L’idée de monter sur le toit du monde comme ses frères avaient fait sur le podium des Jeux lui vint assez tardivement.
D’abord, elle fut une fillette des ghettos.
Elle grandit dans les banlieues noires, là où même le métro ne s’enfonçait plus. Elle allait à l’école avec son frère aîné. Ils rêvaient tous deux de liberté, d’égalité. Il se montrait plus fougueux qu’elle. Il levait le poing pour un espoir de partage qu’elle voulait conquérir différemment. Elle souhaitait approcher les autres et se mêler à eux.
Elle fit quelques tentatives. Comme un chat s’en va près des niches pour voir ce qui s’y passe. Parfois elle fut chassée. Plus souvent, on l’accepta : comme un os bien mordu, bien rongé, bien nettoyé. On ne la considérait pas. Elle ne gênait personne.
Elle fut invisible et muette. Bonne élève, cependant. Appliquée, disaient les professeurs. Plus tard, sur les bancs du collège : excellente.
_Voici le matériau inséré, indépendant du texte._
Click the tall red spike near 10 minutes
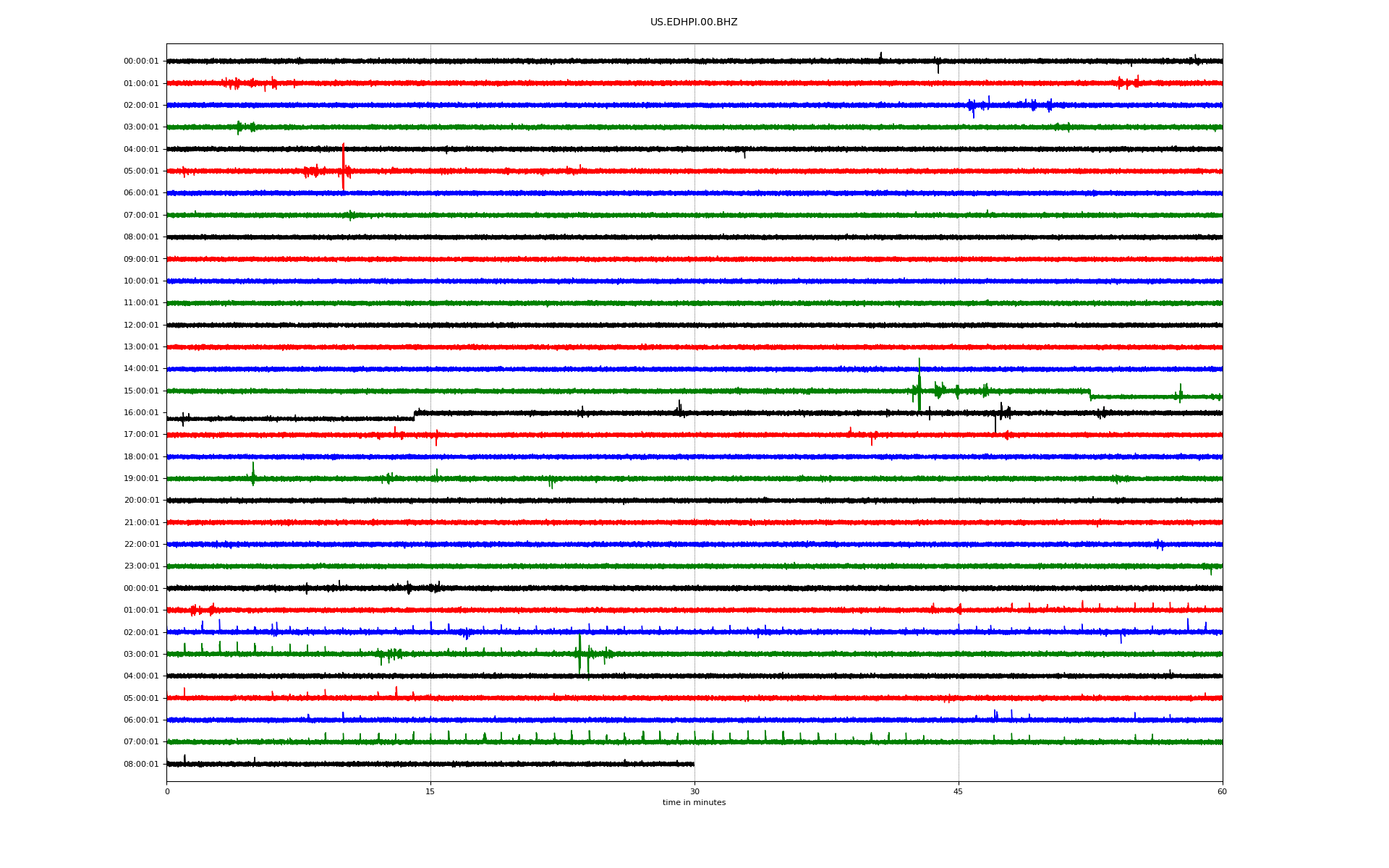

Elle obtint une bourse. Elle entra à l’université. Son frère l’encouragea à se spécialiser dans le commerce et la finance. Ce qu’elle fit. Elle voulait devenir la meilleure dans ce domaine pour offrir aux siens ce qui leur avait tant manqué : l’argent. Quand elle parlait de sa famille, elle ne songeait pas seulement à ses parents. Son ascendance et sa descendance étaient faites de toutes les minorités qui constituaient le maillage de son pays et qui n’étaient reconnues que comme des lambeaux d’espèce humaine.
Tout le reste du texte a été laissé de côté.